··· Data

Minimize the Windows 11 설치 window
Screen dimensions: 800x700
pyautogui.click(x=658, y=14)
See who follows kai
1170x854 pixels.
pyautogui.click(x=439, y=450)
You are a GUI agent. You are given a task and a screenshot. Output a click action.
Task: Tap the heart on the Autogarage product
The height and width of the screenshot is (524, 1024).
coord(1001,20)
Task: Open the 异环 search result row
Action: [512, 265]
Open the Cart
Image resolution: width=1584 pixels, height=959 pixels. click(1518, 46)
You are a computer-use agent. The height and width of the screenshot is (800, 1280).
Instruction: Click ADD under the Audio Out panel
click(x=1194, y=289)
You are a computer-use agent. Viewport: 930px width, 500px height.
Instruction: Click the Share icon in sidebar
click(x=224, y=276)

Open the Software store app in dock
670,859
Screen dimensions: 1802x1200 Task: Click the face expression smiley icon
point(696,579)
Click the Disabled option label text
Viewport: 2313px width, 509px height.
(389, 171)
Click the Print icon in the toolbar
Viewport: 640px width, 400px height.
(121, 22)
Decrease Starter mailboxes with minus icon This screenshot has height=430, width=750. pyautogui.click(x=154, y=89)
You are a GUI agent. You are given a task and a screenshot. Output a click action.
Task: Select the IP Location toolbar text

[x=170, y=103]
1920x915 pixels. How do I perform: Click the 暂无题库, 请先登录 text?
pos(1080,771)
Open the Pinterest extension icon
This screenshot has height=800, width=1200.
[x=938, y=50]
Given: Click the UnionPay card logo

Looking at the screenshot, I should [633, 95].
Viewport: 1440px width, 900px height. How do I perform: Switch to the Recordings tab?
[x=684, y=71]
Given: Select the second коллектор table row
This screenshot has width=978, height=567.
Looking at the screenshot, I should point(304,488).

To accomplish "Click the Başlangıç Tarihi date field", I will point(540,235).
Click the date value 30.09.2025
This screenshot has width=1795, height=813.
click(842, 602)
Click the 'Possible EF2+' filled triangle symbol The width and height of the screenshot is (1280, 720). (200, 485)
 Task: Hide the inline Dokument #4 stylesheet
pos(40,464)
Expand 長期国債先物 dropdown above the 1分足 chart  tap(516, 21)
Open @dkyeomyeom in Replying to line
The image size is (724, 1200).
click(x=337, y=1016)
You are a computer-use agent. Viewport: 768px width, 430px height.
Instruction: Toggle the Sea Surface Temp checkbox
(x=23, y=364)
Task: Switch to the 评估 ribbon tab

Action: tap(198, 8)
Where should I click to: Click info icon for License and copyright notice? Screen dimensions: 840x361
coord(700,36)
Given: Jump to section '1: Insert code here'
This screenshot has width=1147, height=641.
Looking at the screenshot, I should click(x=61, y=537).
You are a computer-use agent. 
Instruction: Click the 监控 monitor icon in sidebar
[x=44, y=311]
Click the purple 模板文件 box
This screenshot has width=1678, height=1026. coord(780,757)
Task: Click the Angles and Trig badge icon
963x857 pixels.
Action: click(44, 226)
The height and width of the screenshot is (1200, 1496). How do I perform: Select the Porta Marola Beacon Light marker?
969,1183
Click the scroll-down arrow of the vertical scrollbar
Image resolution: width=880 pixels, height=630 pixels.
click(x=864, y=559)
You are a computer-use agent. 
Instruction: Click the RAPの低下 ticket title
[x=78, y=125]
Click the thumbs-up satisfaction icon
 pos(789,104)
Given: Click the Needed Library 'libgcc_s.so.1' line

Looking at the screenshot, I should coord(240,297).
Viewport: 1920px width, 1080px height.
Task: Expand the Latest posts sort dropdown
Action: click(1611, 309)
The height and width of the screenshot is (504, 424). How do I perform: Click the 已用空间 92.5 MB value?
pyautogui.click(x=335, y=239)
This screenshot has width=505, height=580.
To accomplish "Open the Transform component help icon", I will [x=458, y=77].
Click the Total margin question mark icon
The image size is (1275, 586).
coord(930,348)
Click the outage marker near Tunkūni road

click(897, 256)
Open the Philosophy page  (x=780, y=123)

······

Render the whole set of entries again, exactly as given.

Minimize the Windows 11 설치 window
Screen dimensions: 800x700
pyautogui.click(x=658, y=14)
See who follows kai
1170x854 pixels.
pyautogui.click(x=439, y=450)
You are a GUI agent. You are given a task and a screenshot. Output a click action.
Task: Tap the heart on the Autogarage product
The height and width of the screenshot is (524, 1024).
coord(1001,20)
Task: Open the 异环 search result row
Action: [512, 265]
Open the Cart
Image resolution: width=1584 pixels, height=959 pixels. click(1518, 46)
You are a computer-use agent. The height and width of the screenshot is (800, 1280).
Instruction: Click ADD under the Audio Out panel
click(x=1194, y=289)
You are a computer-use agent. Viewport: 930px width, 500px height.
Instruction: Click the Share icon in sidebar
click(x=224, y=276)

Open the Software store app in dock
670,859
Screen dimensions: 1802x1200 Task: Click the face expression smiley icon
point(696,579)
Click the Disabled option label text
Viewport: 2313px width, 509px height.
(389, 171)
Click the Print icon in the toolbar
Viewport: 640px width, 400px height.
(121, 22)
Decrease Starter mailboxes with minus icon This screenshot has height=430, width=750. pyautogui.click(x=154, y=89)
You are a GUI agent. You are given a task and a screenshot. Output a click action.
Task: Select the IP Location toolbar text

[x=170, y=103]
1920x915 pixels. How do I perform: Click the 暂无题库, 请先登录 text?
pos(1080,771)
Open the Pinterest extension icon
This screenshot has height=800, width=1200.
[x=938, y=50]
Given: Click the UnionPay card logo

Looking at the screenshot, I should [633, 95].
Viewport: 1440px width, 900px height. How do I perform: Switch to the Recordings tab?
[x=684, y=71]
Given: Select the second коллектор table row
This screenshot has width=978, height=567.
Looking at the screenshot, I should point(304,488).

To accomplish "Click the Başlangıç Tarihi date field", I will point(540,235).
Click the date value 30.09.2025
This screenshot has width=1795, height=813.
click(842, 602)
Click the 'Possible EF2+' filled triangle symbol The width and height of the screenshot is (1280, 720). (200, 485)
 Task: Hide the inline Dokument #4 stylesheet
pos(40,464)
Expand 長期国債先物 dropdown above the 1分足 chart  tap(516, 21)
Open @dkyeomyeom in Replying to line
The image size is (724, 1200).
click(x=337, y=1016)
You are a computer-use agent. Viewport: 768px width, 430px height.
Instruction: Toggle the Sea Surface Temp checkbox
(x=23, y=364)
Task: Switch to the 评估 ribbon tab

Action: tap(198, 8)
Where should I click to: Click info icon for License and copyright notice? Screen dimensions: 840x361
coord(700,36)
Given: Jump to section '1: Insert code here'
This screenshot has width=1147, height=641.
Looking at the screenshot, I should click(x=61, y=537).
You are a computer-use agent. 
Instruction: Click the 监控 monitor icon in sidebar
[x=44, y=311]
Click the purple 模板文件 box
This screenshot has width=1678, height=1026. coord(780,757)
Task: Click the Angles and Trig badge icon
963x857 pixels.
Action: click(44, 226)
The height and width of the screenshot is (1200, 1496). How do I perform: Select the Porta Marola Beacon Light marker?
969,1183
Click the scroll-down arrow of the vertical scrollbar
Image resolution: width=880 pixels, height=630 pixels.
click(x=864, y=559)
You are a computer-use agent. 
Instruction: Click the RAPの低下 ticket title
[x=78, y=125]
Click the thumbs-up satisfaction icon
 pos(789,104)
Given: Click the Needed Library 'libgcc_s.so.1' line

Looking at the screenshot, I should coord(240,297).
Viewport: 1920px width, 1080px height.
Task: Expand the Latest posts sort dropdown
Action: click(1611, 309)
The height and width of the screenshot is (504, 424). How do I perform: Click the 已用空间 92.5 MB value?
pyautogui.click(x=335, y=239)
This screenshot has width=505, height=580.
To accomplish "Open the Transform component help icon", I will [x=458, y=77].
Click the Total margin question mark icon
The image size is (1275, 586).
coord(930,348)
Click the outage marker near Tunkūni road

click(897, 256)
Open the Philosophy page  (x=780, y=123)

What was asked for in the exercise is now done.